EXTRACT PROVIDED
= Beginning of Section =

IBM & AMD collaborate to develop quantum-centric supercomputers

IBM and AMD have announced a partnership aimed at developing quantum-centric supercomputing architectures by combining IBM's quantum computing capabilities with AMD's high-performance computing and artificial intelligence technologies.

This collaboration seeks to integrate IBM's expertise in quantum systems with AMD's range of CPUs, GPUs, and FPGAs, aspiring to address complex scientific and industrial challenges across sectors such as drug discovery, materials science, optimisation, and logistics. By combining resources and skills, both companies hope to create a platform capable of solving problems that are currently beyond the capabilities of classical computing infrastructure alone.

Quantum and classical integration

Traditional computers process information using bits that hold a value of either zero or one, while quantum computers use qubits that can represent information according to quantum mechanical laws, enabling representation and manipulation of much more complex data spaces. This difference underpins quantum computers' suitability for exploring solutions that classical computers cannot reach.

"Quantum computing will simulate the natural world and represent information in an entirely new way," said Arvind Krishna, Chairman and CEO, IBM. "By exploring how quantum computers from IBM and the advanced high-performance compute technologies of AMD can work together, we will build a powerful hybrid model that pushes past the limits of traditional computing."

In the planned hybrid architecture, IBM's quantum technologies will be paired with AMD's high-performance chips and AI accelerators. Different computational tasks will be assigned to the paradigm most suited to solving them. For example, quantum computers might be employed for simulating atomic and molecular structures, while classical AMD-powered supercomputers conduct data-intensive analysis.

= End of Section =

TASK REQUIREMENTS
1. In the article on the IBM and AMD partnership, what role does Arvind Krishna hold?
2. Resume the article on the IBM and AMD partnership, picking up after its final sentence.

RECORDS SHOWN
= Beginning of Section =

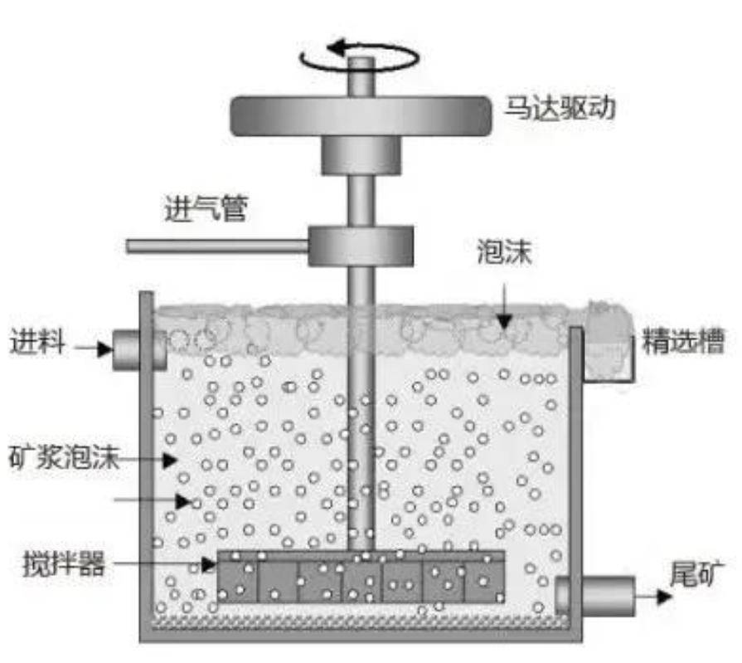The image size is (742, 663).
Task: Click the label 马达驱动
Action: coord(560,108)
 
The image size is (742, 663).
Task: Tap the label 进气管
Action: coord(206,208)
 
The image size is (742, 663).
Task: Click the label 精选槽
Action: coord(683,341)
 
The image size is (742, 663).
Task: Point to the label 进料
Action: coord(38,341)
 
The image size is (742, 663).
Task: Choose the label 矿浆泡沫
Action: coord(64,457)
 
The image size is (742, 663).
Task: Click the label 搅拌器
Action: coord(64,563)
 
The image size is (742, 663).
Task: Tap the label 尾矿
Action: coord(696,574)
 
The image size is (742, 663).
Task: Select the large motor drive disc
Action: coord(361,116)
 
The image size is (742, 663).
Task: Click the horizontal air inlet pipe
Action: coord(218,246)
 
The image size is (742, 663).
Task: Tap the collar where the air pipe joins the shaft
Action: coord(361,246)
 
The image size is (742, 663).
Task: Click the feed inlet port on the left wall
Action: coord(139,350)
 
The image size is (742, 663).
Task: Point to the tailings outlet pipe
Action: coord(595,597)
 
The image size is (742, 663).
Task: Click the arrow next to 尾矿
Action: coord(654,597)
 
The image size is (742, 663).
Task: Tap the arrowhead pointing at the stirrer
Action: coord(209,564)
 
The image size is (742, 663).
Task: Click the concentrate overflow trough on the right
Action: coord(609,350)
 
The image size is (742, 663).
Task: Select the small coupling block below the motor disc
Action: coord(361,155)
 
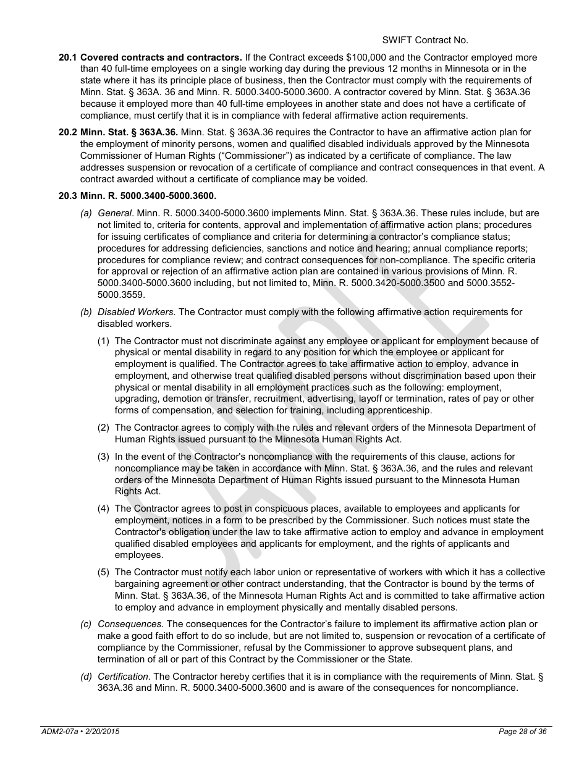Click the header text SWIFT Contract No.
pos(424,40)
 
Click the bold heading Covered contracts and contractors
pos(161,57)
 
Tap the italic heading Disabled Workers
pos(137,312)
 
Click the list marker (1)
pos(104,341)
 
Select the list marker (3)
pos(104,457)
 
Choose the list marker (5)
pos(104,572)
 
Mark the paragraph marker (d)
pos(87,677)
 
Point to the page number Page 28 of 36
pos(522,732)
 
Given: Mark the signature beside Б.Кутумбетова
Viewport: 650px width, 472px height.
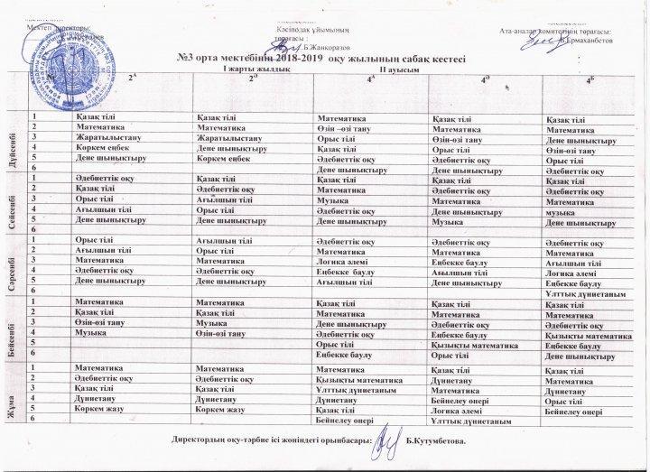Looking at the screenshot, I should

= End of Section =

REPLIES
1. Arvind Krishna is Chairman and CEO of IBM.

2.
Open development focus

Both companies will focus on scalable, open-source platforms and plan to leverage open-source ecosystems such as Qiskit to accelerate the creation and adoption of quantum-classical hybrid algorithms. Such collaboration is expected to bring new solutions to longstanding computational bottlenecks in various industries.

"High-performance computing is the foundation for solving the world's most important challenges," said Dr. Lisa Su, Chair and CEO of AMD. "As we partner with IBM to explore the convergence of high-performance computing and quantum technologies, we see tremendous opportunities to accelerate discovery and innovation."

IBM and AMD are planning an initial demonstration this year to showcase how their technologies can be combined to deploy hybrid workflows. The demonstration will show IBM quantum computers working in tandem with AMD CPUs, GPUs and FPGAs.

Real-world applications and partnerships

IBM has already initiated projects to connect quantum and classical computing environments. Recent initiatives include its partnership with RIKEN for linking the IBM Quantum System Two with the Fugaku supercomputer in Japan, as well as collaborations with Cleveland Clinic, the Basque Government, and Lockheed Martin. These projects aim to provide concrete examples of quantum-classical computing delivering real benefits above what established classical systems can accomplish independently.

AMD technology currently powers several of the world's top supercomputers, including Frontier at Oak Ridge National Labouratory in the United States, which is the first supercomputer confirmed to have exceeded the exascale performance threshold. Additionally, AMD CPUs and GPUs enable processing on El Capitan at Lawrence Livermore National Labouratory. AMD is also actively involved in powering generative AI applications for enterprises and cloud service providers globally.

Hybrid computing outlook

The companies' collaboration is designed to support IBM's goal of developing fault-tolerant quantum computers by the end of the decade. AMD's hardware is being examined for its potential to provide real-time error correction, a key requirement for practical quantum computing at scale.

As AMD and IBM work towards their initial joint demonstration, the outcome could signal progress in the development of quantum-centric supercomputing that blends quantum and classical resources to solve complex, real-world problems in scientific and industrial domains.